L’automobilista maramaldo di solito è quello che, furbo come una lince, si guarda prima intorno, attende se necessario, poi svolta guardingo sperando di farla franca. Poi c’è quello più sfrontato che gira con nonchalance guardando dritto all’obiettivo: la fine della via. Per non parlare di quello deciso tendente all’aggressivo, che suona il clacson a mo’ di sirena come a dire “scansatevi”. Infine coloro, i migliori, che quasi restano incastrati nella manovra ma non mollano, a costo di portarsi via un pezzo di muro.
Tutto bello, tutto interessante. Peccato che in tutti i casi menzionati ci sia un piccolo problema: il controsenso. E quello che accade decine di volte al dì in rua Sant’Antonio, nel quartiere della Piazzarola, è solo un esempio di ciò che succede in tutto il centro storico, quasi sempre in zone a traffico limitato. Qualcuno, per discolparsi, lamenta le distanze “siderali” da percorrere seguendo la segnaletica normale (nel caso specifico: due minuti di orologio per allungare salendo da via Saccoccia e riscendendo da via Pacifici Mazzoni e giungere all’agognato Lungo Castellano), altri lo fanno e basta, incuranti del pericolo che si potrebbe creare in caso di incidente con pedoni/automobilisti/ciclisti, altri fingono di non sapere e basta.
Come già detto, non si tratta dell’unico caso. A pochi metri, stesso refrain anche in via della Piazzarola.
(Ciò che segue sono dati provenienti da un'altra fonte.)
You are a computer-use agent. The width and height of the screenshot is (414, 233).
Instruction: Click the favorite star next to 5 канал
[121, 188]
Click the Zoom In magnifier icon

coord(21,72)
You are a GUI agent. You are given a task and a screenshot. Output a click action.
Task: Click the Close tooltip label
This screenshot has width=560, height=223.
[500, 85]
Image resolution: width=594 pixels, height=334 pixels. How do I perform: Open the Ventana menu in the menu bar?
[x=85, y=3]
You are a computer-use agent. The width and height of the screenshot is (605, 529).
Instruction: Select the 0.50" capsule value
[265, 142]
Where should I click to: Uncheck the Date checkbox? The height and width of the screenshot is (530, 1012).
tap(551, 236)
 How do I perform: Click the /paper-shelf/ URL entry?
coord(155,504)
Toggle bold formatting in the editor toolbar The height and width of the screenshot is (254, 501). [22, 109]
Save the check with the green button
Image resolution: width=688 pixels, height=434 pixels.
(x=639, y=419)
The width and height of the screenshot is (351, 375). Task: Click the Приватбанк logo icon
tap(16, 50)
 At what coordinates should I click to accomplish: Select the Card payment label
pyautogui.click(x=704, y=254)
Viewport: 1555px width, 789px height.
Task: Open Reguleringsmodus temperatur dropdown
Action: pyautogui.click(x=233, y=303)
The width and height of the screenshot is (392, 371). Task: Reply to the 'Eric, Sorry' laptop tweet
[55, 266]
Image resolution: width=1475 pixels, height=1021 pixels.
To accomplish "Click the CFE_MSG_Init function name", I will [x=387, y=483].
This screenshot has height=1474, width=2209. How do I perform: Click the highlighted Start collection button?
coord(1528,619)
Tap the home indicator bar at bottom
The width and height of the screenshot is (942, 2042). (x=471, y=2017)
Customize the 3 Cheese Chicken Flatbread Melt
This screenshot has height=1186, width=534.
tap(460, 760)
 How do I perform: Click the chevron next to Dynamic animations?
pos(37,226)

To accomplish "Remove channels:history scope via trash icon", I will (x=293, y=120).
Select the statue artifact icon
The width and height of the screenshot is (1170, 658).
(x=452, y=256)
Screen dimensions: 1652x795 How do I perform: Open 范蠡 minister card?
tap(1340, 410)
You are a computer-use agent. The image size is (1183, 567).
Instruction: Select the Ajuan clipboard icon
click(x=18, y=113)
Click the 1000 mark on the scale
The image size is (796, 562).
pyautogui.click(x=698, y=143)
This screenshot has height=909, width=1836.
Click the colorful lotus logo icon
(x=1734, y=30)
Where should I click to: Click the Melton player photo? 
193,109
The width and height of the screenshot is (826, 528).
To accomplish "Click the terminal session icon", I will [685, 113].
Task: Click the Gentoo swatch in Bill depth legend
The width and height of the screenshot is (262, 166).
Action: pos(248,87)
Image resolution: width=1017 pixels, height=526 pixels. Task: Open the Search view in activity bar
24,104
Restando in centro, gli esempi non si contano più, dalle zone vicino alla “giungla” di Corso Mazzini fino a via Torricella, ma comunque c’è sempre un colpevole: la segnaletica sbagliata, il piano traffico, il Comune, i nazisti, l’uomo delle nevi, la congiunzione dei pianeti, la crisi economica, il governo. Un po’ quello che succede con i rifiuti (abbandonati in ogni dove) e, in generale, con decine di altri aspetti dell’italico vivere: nessuno disposto ad ammettere le proprie colpe, ma sempre pronto a scaricarle su qualcun altro. Come in ogni paese “civile” che si rispetti.
Lu. Ca.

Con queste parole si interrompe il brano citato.